==== PASSAGE

1. Shift to Quieter Activities
Approximately one to two hours before bedtime, begin downshifting to quieter activities. For example, your children might work on light homework like a reading assignment or help clean up the dinner dishes.
It’s okay to watch a little TV — especially if you do so as a family, selecting quality programming and looking for gentle teachable moments to instill values like sharing, patience, and acceptance. For example, shows like “Chopped Junior” are equally fun for kids and adults because they feature cooking and chefs little ones can relate to, but they also teach perseverance and good sportsmanship.
2. Power Down
However, you want to shut off electronic devices — including televisions — approximately 30 minutes before lights out. That’s because the blue light from such screens mimics the wavelength put out by the sun, telling you it’s time to wake up, not rest.
Electronics aren’t the greatest for adults, either. One fabulous idea is to create a charging station in your kitchen or living area where everyone in the family plugs their gadgets in for the night. Of course, you can always grab your tablet after the kiddos fall asleep, but it wouldn’t hurt you to unplug as well!

========

Reproduce the passage about winding children down before bed, starting at "1. Shift to" and ending at "the dinner dishes.", with "homework" replaced by "schoolwork".

==== EXTRACTED DATA

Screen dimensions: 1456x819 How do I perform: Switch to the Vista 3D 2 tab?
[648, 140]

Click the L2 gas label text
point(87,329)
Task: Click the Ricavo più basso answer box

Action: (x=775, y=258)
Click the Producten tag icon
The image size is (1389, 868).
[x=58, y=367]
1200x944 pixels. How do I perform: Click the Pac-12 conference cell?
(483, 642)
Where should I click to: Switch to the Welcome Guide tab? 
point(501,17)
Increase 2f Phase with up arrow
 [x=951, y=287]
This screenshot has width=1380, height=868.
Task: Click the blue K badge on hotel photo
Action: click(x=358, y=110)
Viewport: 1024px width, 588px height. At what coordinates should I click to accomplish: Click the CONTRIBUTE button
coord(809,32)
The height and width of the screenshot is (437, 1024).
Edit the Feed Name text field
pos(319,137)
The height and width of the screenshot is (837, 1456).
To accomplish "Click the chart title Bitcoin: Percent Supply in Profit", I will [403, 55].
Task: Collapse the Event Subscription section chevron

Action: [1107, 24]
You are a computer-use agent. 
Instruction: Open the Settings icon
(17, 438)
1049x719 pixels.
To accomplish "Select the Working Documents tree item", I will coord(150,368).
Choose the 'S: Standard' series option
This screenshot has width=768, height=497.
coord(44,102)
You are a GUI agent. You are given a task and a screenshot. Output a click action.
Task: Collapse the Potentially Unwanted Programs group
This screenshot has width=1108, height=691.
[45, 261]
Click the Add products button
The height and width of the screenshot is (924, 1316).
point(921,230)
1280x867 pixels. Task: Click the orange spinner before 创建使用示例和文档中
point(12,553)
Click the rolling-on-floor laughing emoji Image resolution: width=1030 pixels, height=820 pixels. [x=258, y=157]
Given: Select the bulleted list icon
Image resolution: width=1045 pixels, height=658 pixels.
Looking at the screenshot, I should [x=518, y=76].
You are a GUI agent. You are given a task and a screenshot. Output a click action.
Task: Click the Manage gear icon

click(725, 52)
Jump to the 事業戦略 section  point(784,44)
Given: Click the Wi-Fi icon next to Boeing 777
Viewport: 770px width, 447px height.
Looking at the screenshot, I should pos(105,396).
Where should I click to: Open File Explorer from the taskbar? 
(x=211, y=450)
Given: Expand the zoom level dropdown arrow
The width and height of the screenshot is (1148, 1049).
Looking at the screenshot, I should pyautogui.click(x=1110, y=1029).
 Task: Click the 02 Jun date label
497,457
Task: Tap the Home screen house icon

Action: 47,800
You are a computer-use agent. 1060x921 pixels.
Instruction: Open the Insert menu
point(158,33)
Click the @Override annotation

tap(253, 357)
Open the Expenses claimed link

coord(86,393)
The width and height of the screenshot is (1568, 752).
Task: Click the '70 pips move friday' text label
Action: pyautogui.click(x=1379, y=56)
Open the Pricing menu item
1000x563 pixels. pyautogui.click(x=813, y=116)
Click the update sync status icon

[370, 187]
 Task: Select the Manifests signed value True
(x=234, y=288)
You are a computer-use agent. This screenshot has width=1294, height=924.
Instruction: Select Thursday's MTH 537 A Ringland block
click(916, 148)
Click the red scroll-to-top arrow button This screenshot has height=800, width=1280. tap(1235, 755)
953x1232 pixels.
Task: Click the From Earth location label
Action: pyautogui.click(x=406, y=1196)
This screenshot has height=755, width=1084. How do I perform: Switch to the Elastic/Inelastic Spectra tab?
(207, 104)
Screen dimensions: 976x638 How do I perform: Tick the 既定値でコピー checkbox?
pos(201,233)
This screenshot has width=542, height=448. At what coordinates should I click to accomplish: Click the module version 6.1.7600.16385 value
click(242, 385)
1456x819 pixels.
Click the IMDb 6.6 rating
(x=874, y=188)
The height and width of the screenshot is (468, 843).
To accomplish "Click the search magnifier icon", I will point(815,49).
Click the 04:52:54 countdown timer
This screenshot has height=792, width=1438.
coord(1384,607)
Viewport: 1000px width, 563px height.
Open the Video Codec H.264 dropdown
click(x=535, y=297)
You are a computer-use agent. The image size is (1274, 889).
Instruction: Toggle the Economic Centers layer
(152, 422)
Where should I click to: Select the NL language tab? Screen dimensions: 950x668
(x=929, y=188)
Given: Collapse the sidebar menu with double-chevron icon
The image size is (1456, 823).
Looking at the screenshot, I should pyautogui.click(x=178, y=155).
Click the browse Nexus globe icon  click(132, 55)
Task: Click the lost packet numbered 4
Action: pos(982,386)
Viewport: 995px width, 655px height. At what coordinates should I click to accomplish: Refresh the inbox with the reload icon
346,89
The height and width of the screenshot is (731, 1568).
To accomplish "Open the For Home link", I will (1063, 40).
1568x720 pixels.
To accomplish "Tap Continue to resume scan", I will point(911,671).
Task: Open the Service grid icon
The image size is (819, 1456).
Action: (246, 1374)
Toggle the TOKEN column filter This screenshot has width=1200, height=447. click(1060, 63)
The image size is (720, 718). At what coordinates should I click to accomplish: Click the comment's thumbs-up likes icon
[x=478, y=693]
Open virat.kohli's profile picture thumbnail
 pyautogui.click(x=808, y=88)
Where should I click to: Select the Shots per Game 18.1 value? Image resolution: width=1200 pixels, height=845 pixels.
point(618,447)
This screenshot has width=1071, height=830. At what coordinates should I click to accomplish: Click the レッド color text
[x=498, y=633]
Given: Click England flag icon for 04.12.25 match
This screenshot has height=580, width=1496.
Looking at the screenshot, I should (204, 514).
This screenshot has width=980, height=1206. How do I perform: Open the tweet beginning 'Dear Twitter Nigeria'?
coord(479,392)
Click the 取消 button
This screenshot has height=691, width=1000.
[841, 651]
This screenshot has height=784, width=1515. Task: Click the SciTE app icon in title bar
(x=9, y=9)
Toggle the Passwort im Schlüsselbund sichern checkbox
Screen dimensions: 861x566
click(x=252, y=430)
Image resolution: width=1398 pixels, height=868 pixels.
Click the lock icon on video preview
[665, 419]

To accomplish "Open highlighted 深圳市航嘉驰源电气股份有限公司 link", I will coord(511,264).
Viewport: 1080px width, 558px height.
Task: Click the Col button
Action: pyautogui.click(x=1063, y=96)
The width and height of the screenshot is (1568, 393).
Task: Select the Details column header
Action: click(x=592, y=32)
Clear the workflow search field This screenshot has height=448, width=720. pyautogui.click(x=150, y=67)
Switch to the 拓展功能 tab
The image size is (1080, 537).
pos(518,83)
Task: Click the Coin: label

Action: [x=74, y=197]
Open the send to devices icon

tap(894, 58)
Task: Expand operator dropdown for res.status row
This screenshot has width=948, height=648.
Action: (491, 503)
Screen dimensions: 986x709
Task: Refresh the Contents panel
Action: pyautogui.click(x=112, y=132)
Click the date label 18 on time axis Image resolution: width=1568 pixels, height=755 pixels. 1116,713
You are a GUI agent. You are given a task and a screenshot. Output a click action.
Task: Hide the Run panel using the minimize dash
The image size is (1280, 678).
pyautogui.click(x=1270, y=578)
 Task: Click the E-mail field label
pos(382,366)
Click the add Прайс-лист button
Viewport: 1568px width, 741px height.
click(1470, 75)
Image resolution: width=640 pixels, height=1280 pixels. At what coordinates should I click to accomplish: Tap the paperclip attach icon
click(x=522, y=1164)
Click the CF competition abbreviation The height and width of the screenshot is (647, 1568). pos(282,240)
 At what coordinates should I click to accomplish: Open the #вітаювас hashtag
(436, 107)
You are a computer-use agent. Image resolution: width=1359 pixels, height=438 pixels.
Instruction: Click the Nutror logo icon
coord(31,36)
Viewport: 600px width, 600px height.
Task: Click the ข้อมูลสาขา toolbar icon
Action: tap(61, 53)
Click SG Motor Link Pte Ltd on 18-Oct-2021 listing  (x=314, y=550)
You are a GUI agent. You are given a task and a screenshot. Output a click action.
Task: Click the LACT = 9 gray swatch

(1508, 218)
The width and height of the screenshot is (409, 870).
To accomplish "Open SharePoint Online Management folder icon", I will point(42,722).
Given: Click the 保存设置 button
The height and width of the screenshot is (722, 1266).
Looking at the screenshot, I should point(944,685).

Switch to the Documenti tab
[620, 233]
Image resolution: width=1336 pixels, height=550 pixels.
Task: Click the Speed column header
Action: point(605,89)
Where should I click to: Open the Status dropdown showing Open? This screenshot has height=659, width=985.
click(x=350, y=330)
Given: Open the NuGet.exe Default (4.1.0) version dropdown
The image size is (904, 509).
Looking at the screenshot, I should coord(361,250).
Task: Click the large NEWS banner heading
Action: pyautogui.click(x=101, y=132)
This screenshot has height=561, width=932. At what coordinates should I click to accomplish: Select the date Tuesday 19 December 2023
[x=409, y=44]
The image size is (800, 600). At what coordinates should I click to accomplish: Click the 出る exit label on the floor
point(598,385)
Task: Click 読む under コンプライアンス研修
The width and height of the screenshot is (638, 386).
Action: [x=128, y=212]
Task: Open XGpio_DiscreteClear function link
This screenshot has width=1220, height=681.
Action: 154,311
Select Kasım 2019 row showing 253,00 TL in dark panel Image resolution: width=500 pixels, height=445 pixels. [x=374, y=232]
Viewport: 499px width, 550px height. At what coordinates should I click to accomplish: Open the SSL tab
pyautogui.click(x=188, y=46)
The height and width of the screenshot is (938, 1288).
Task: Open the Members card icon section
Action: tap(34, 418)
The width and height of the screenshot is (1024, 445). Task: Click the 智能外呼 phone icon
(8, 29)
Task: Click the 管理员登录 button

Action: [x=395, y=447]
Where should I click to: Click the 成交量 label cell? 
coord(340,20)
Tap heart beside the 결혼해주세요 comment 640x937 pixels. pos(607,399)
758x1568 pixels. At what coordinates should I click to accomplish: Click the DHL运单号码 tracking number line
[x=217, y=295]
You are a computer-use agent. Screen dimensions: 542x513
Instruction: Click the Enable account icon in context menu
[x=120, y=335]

========

◆ ANSWER BOX
1. Shift to Quieter Activities
Approximately one to two hours before bedtime, begin downshifting to quieter activities. For example, your children might work on light schoolwork like a reading assignment or help clean up the dinner dishes.